Ethnic and Gender Studies and Special Collections Curator Yolanda Blue and Angela Chikowero — a research and engagement librarian and a subject librarian for Black studies, business, communication, economics, and history — curated the collection alongside Diversity and Engagement Assistant Marcos Aguilar. 

“The dream was talked about by Martin Luther King, but is it dead? No. That dream should linger on, it should go on, and through engaging with some of these collections that we have, [it] is one way that we can ensure that we are educating our UCSB community and beyond … that we are making sure that the dream lingers on or the dream goes on,” Chikowero said.

The commemoration includes a wide variety of materials, some of which are available for students to check out. 

“Currently on display, we have books and we also have DVDs, movies … we also have a VHS, and these are coming from our Black Studies collection and the UCSB library,” Chikowero said.

The team found newspaper articles and included them in the commemoration. A flier is shown at the exhibit with instructions on how students can view materials. 

Chikowero said putting the commemoration together was a “collaborative process.”

Blue said the team used the online platform Calisphere and the online archive of California to discover the materials throughout the UC system that are now included in the display. 

Aguilar talked further about the process and how the team was able to discover primary documents for the display within the library. 

“When Angela and Yolanda invited me to join in on this display effort, I immediately thought of an underused part of our Black Studies collection on the second floor of the library, which is our poster collection.
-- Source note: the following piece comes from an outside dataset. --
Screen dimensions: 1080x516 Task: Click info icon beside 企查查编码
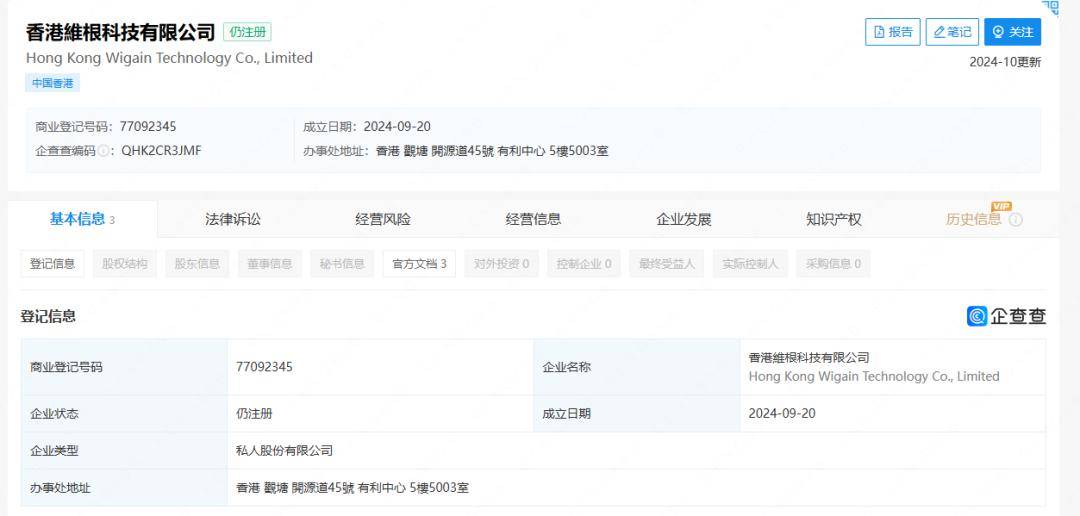pyautogui.click(x=104, y=151)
And there are a lot of primary types of resources, sometimes very rare posters that have been signed by activists and speakers and authors, creators of all different kinds, and large-format original prints of things,” Aguilar said. 

Editions of the Daily Nexus are also included in the commemoration as historical documents. 

“We digitized in special collector’s the Daily Nexus from the 1920s … And so within those digitized newspapers you can go online and find everything about events that happened on campus, including commemorations regarding Dr. King and even when he was assassinated, articles about that as well,” Blue said. 

The team hopes that the commemoration of Dr. King not only informs UCSB community members of Dr. King’s life and activism, but inspires viewers to keep his dream alive and educate themselves on the civil rights movement. 

“How many of our students know what happened? They may not know but by visiting the display, it may be a lightbulb moment for them to try to find out … this display is all about what really happened,” Chikowero said. “And from there, that’s when we can start a conversation where people can start learning by reading these books and go back to the civil rights era and look at some of the struggles that we’ve had to go through to come to this moment.”

Blue also said that the exhibit can be used for academic and research purposes by students. 

“It also is a means to engage students, so that they can also take ownership, arouse their curiosity, as well as learners, create their own attitudes about what Dr. King stood for and the movement. Maybe it will help in writing research papers or arouse a curiosity about delving even further into the movements that are taking place now,” she said.

The group plans to continue updating the commemoration, and it will run concurrently with a Black History Month display that is planned to be installed in February. 

“The Civil Rights era kind of ties in with some of the movements that we have at the moment like Black Lives Matter. They’re all connected, but Black Lives Matter didn’t just happen in a vacuum. There were time frames or tail events that happened before that’s connected to what is happening,” Chikowero said. “So the goal is to remind people that this event happened. We have resources, and let’s go back to the resources and kind of remind ourselves of where we are, where we are coming from and where we are headed.”